== EXERCISE INSTRUCTIONS ==
1 > In the NowServingTO text below, do statements (a), (b), and (c) agree with it? (a) A City of Toronto food-service licence proves that a restaurant is open. (b) A response that does not parse into the expected structure is flagged as unclear and re-queued. (c) The Places gate requires a match with OPERATIONAL status. For each, answer yes or no and quote the words of the text that decide it.
2 > According to the NowServingTO text below, what happened to Haiku's refusal strings when there was no strict output validation?
3 > Extend the NowServingTO text below, not the data, by writing on from its final sentence.

== TEXT UNDER STUDY ==
::::
What happens when Claude returns a refusal instead of a structured verdict?

Early in the project, Haiku occasionally returned a refusal string instead of a structured JSON verdict. Without strict output validation, those refusals propagated into the wire file and rendered raw text to users. The fix is explicit schema validation before any response is written to cache: if the response does not parse into the expected structure, the entry is flagged as unclear and re-queued for the next run. Never trust model output as valid without parsing it first.

Why does NowServingTO require a Google Places match before showing an entry?

A City of Toronto food-service licence is not proof a restaurant is open or serves walk-in customers. Licences cover ghost kitchens, catering operations, and institutional food services that will never have a public-facing Google Places listing. Requiring a Places match with OPERATIONAL status acts as a final-layer reality check: if Google's index cannot confirm the business exists at that address as a functioning restaurant, neither can NowServingTO. The Places gate is what transforms a raw licence dump into a useful directory.
::::
== EXTRACTED DATA ==
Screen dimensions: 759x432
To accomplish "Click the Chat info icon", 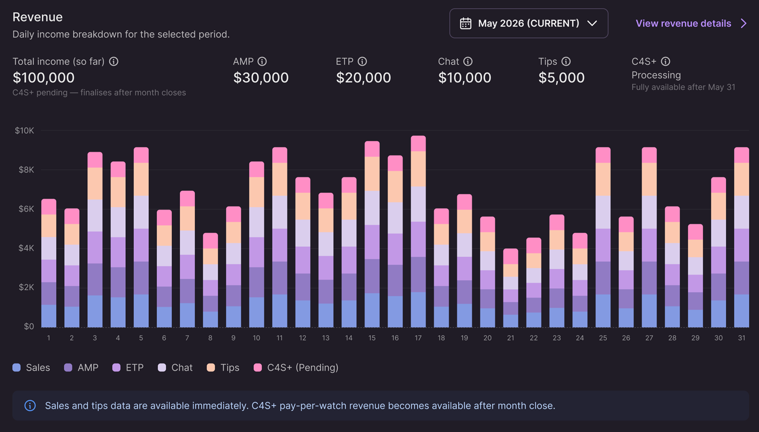I will coord(468,61).
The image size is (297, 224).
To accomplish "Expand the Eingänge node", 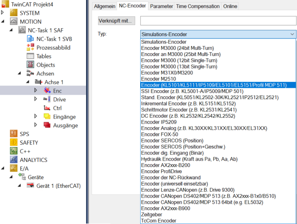I will 36,117.
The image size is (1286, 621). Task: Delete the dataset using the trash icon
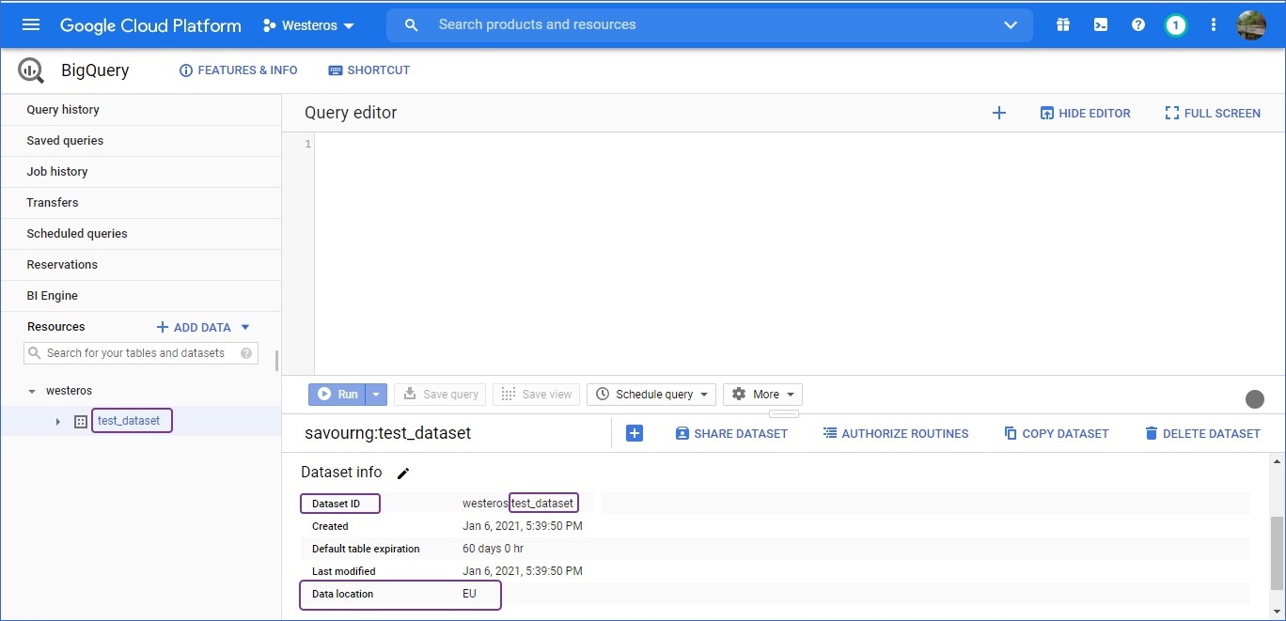click(1202, 433)
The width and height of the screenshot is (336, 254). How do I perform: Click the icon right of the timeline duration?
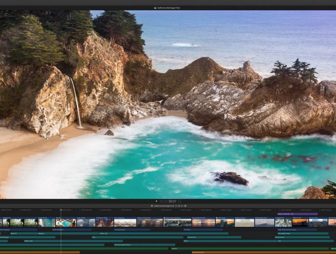185,205
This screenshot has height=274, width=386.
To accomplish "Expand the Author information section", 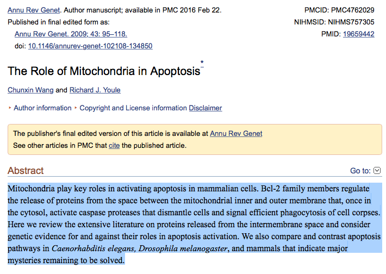I will (42, 108).
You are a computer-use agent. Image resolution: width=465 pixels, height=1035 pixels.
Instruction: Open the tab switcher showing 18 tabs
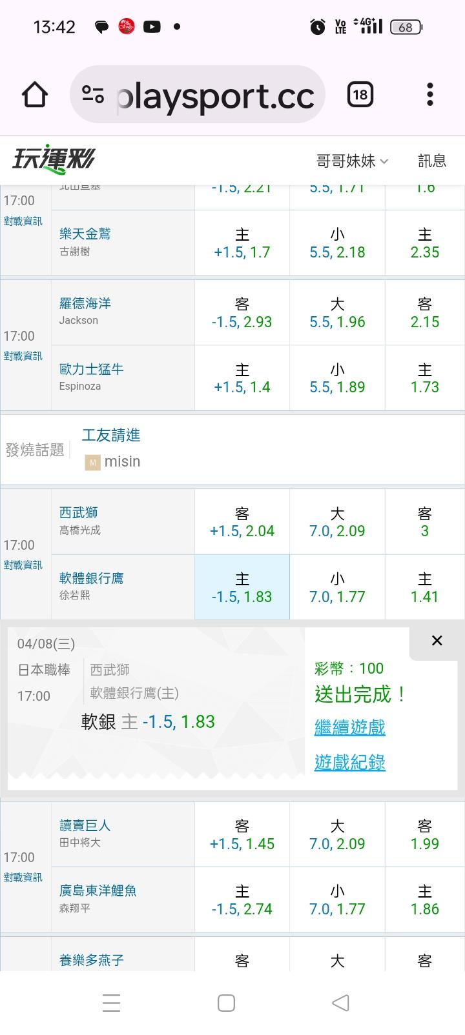point(360,95)
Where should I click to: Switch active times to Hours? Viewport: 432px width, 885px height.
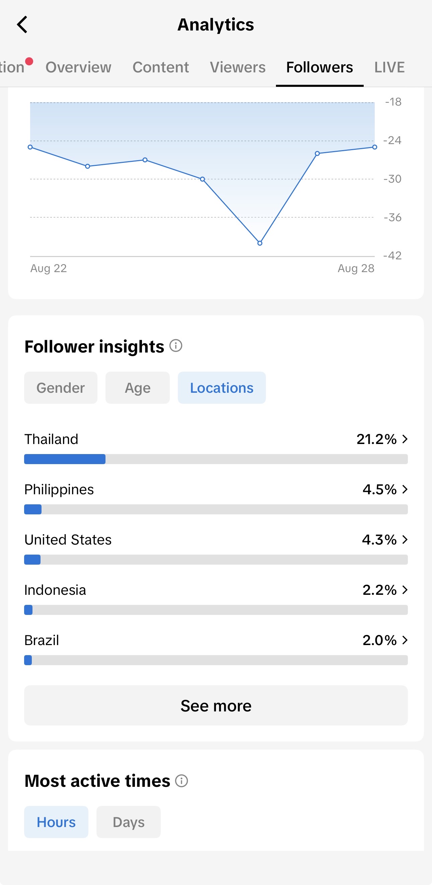click(56, 822)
::::
== RESULTS OF THE TASKS ==
1 >
(a) No: "A City of Toronto food-service licence is not proof a restaurant is open or serves walk-in customers."
(b) Yes: "if the response does not parse into the expected structure, the entry is flagged as unclear and re-queued for the next run."
(c) Yes: "Requiring a Places match with OPERATIONAL status acts as a final-layer reality check"

2 > They propagated into the wire file and rendered raw text to users.

3 >
How does the self-healing re-check system prevent stale data?

Every cached entry stores a verified_at timestamp alongside its verdict. The nightly cron compares that timestamp against a re-check interval calibrated to how volatile each source type is: unclear verdicts re-check every 7 days, social media links every 30 days, and stable own-website links every 180 days. As new restaurants build a web presence, the system silently upgrades their entries from unclear to confirmed-open without manual intervention. The directory heals itself as the internet catches up to the physical world.